Hay, sin embargo, una cautela importante. Estas prestaciones proceden fundamentalmente del Ministerio de Defensa ucraniano y del fabricante. Por ahora no existe suficiente información pública independiente sobre aspectos como producción disponible, carga útil o rendimiento real a máxima distancia.

La guerra de drones está dejando de ocurrir únicamente sobre las trincheras

Ucrania acaba de autorizar un dron capaz de volar más de 2.000 kilómetros y permanecer un día entero en el aire. El Dovbush T40 convierte los Urales y parte de Siberia en profundidad alcanzable desde territorio ucraniano
© FOCUS.

El T40 permite ver algo más grande que las especificaciones de un único aparato. Ucrania está desarrollando una familia cada vez más amplia de sistemas no tripulados fabricados dentro del país, desde pequeños drones tácticos hasta plataformas capaces de operar a enormes distancias.

Solo desde comienzos de 2026, el Ministerio de Defensa afirma haber codificado y autorizado 413 sistemas aéreos no tripulados, prácticamente todos de fabricación ucraniana.

Eso refleja una transformación industrial acelerada por la guerra. El objetivo ya no consiste solamente en producir grandes cantidades de pequeños multicópteros relativamente baratos, sino en desarrollar plataformas nacionales capaces de cubrir misiones que tradicionalmente requerían sistemas mucho más complejos.

El Dovbush T40 representa precisamente ese salto: toma la experiencia de un aparato táctico anterior y la convierte en una máquina pensada para permanecer más de un día volando y recorrer distancias medidas en miles de kilómetros.

Los 2.000 kilómetros cambian el mapa mucho más que el tamaño del dron

Un alcance así no significa que cualquier punto dentro de un círculo de 2.000 kilómetros pueda alcanzarse automáticamente. Ruta, condiciones meteorológicas, carga transportada, defensas y otros factores pueden modificar radicalmente lo que una aeronave consigue hacer en una operación real. Pero la cifra explica por qué Ucrania presenta al T40 como un sistema estratégico.

Durante buena parte de la guerra, uno de los límites fundamentales de Kiev ha sido la enorme profundidad geográfica de Rusia. Mover determinados recursos cientos o miles de kilómetros hacia el interior ofrecía una barrera que los sistemas tácticos simplemente no podían atravesar.
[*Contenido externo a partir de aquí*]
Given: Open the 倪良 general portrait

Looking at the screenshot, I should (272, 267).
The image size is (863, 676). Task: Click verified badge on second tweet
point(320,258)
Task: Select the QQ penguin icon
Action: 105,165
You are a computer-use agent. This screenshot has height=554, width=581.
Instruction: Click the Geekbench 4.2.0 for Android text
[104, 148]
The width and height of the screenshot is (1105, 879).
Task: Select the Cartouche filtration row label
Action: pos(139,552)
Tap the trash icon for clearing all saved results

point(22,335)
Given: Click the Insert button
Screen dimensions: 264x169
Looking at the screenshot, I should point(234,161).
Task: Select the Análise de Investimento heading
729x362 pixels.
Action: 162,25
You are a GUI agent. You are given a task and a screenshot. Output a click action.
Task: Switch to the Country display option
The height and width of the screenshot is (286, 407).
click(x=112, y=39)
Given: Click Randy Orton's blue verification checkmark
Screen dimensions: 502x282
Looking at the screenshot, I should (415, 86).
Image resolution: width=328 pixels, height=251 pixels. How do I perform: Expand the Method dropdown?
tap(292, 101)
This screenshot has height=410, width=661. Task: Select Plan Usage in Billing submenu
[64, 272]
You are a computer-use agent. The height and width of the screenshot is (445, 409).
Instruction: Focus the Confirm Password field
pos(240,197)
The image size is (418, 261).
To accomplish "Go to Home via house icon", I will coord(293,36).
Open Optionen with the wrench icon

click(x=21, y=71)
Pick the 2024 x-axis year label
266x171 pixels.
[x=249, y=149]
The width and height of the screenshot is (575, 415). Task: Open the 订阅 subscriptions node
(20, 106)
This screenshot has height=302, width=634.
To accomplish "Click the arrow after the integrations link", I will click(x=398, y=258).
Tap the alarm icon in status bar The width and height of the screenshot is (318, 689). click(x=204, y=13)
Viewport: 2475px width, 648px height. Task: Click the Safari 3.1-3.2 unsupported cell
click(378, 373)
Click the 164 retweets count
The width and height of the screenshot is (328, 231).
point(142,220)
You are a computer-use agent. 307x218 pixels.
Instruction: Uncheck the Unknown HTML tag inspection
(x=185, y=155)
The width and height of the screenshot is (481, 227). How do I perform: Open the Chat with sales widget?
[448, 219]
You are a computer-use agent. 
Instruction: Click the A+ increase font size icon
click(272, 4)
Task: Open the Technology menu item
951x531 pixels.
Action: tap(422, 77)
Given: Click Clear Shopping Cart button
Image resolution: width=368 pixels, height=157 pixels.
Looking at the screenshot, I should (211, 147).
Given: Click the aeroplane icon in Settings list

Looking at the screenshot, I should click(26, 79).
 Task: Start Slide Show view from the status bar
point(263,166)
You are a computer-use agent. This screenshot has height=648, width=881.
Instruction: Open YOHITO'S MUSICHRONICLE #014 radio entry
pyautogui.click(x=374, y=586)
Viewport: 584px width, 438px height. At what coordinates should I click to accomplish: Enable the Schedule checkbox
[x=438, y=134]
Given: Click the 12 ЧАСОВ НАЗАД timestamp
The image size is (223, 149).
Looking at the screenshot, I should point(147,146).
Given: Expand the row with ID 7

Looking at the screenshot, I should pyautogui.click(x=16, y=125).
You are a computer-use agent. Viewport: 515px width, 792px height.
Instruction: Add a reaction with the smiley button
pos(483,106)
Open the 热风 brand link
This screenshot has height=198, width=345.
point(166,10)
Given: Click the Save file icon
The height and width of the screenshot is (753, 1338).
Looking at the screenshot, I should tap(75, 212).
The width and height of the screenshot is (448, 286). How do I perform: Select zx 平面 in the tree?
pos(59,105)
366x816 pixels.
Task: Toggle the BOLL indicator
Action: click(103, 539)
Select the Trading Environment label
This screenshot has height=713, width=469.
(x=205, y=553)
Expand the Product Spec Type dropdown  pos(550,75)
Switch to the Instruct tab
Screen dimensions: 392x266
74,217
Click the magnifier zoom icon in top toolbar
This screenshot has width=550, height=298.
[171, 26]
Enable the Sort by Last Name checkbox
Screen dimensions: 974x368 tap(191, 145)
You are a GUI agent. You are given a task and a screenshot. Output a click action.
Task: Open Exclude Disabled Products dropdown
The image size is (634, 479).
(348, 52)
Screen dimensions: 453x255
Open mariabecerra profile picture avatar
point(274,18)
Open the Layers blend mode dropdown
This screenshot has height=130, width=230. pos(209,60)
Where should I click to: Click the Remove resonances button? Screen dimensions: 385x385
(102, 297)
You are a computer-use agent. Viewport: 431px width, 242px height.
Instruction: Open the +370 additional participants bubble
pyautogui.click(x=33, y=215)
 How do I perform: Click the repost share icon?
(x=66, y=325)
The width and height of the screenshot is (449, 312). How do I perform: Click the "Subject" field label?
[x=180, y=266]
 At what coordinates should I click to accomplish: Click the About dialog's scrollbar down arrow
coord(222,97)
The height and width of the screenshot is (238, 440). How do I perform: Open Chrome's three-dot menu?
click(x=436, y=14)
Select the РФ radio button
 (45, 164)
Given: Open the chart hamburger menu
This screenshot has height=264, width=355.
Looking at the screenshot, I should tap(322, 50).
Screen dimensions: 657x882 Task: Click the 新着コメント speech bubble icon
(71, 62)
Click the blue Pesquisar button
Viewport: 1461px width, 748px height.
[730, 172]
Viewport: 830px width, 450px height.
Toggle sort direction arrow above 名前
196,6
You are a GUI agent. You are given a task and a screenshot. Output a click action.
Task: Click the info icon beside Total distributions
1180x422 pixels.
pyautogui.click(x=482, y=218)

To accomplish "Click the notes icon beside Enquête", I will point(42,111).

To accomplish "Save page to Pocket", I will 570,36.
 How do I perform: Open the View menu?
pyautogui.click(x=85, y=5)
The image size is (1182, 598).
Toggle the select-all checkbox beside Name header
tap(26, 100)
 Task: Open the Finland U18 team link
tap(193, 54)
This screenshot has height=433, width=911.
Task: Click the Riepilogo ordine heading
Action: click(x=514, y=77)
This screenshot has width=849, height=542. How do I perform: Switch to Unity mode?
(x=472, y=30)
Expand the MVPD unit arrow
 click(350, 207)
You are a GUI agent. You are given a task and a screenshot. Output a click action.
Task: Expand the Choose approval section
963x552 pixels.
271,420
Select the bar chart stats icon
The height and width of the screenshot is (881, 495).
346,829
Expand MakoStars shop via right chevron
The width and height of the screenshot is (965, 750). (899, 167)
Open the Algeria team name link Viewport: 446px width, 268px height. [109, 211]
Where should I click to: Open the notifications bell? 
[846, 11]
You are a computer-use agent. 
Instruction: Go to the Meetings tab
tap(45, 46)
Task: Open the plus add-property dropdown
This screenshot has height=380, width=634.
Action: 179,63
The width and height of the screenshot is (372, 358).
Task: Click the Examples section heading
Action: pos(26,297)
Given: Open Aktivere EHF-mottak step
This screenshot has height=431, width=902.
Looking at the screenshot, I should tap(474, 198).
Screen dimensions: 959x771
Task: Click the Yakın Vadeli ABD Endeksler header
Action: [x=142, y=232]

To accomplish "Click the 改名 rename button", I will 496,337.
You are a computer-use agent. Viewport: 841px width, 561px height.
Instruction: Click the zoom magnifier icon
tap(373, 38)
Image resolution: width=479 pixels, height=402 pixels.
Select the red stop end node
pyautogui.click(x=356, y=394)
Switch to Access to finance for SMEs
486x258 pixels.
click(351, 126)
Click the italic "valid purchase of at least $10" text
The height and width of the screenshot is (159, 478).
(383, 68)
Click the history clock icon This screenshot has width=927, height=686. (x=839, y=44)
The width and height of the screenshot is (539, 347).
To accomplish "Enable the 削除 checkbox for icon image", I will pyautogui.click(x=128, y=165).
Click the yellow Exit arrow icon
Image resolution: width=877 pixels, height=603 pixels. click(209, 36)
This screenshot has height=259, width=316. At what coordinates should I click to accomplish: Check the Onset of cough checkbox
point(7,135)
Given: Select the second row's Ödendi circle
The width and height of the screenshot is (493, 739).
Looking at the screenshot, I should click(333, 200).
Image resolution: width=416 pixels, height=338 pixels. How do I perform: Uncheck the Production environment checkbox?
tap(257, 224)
Los drones de largo alcance están erosionando poco a poco esa ventaja geográfica. Y quizá esa sea la parte más significativa del Dovbush T40: Ucrania no acaba de presentar simplemente otro dron. Ha autorizado una aeronave no tripulada nacional diseñada alrededor de una idea mucho más ambiciosa: que una distancia de más de 2.000 kilómetros deje de ser necesariamente sinónimo de estar demasiado lejos.